# Feliway ok for buns?



## maherwoman (Jan 9, 2008)

Does anyone know if Feliway is in any way bad to have around buns?

We're going to get a Feliway diffuser (plug-in) for the house. It's a product made from cat pheromones to help calm kitties down (to keep his cystitis in check).


Also, I've noticed that the Feliway SPRAY has disappeared...completely! Anyone know why??


----------



## seniorcats (Jan 9, 2008)

We have Feliway diffusers in the house. We first got them when introducing Sherman to the rest and he was aggressive.They have helped with adjustment and the vertical scratching of furniture has stopped. I think the recommendation is 1 diffuser for every 500 square feet.They absolutely need to be refilled every 28-30 days to help maintain the serenity.

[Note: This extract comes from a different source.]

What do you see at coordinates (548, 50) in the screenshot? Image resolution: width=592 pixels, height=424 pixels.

I've been buying the refillsin bulk from Cat Faeries in CA. There is more info on their site and they also have the spray. They send some freebie toys with each order that our cats just love.

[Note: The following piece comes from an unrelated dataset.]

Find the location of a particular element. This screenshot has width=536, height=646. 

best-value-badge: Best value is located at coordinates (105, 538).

http://www.catfaeries.com/


Dang! Forgot to say we have diffusers in Bunnyland and there are no problems. I think the cat faeries people are also bunny owners so they may be able to provide more info


----------



## maherwoman (Jan 9, 2008)

Ah, ok great! Thank you for letting me know!

I'll check out that site.


----------



## slavetoabunny (Jan 9, 2008)

Ah ha!!! So that is what you're using to keep Mel from attacking the repairmen.
*
seniorcats wrote: *


> Dang! Forgot to say we have diffusers in Bunnyland and there are no problems. I think the cat faeries people are also bunny owners so they may be able to provide more info


----------



## seniorcats (Jan 10, 2008)

*slavetoabunny wrote: *


> Ah ha!!! So that is what you're using to keep Mel from attacking the repairmen.
> *
> seniorcats wrote: *
> 
> ...


There is no taming Mel.... She has been rampaging lately and has all the cats terrified. Maybe We need some 'Melaway' plug ins.


----------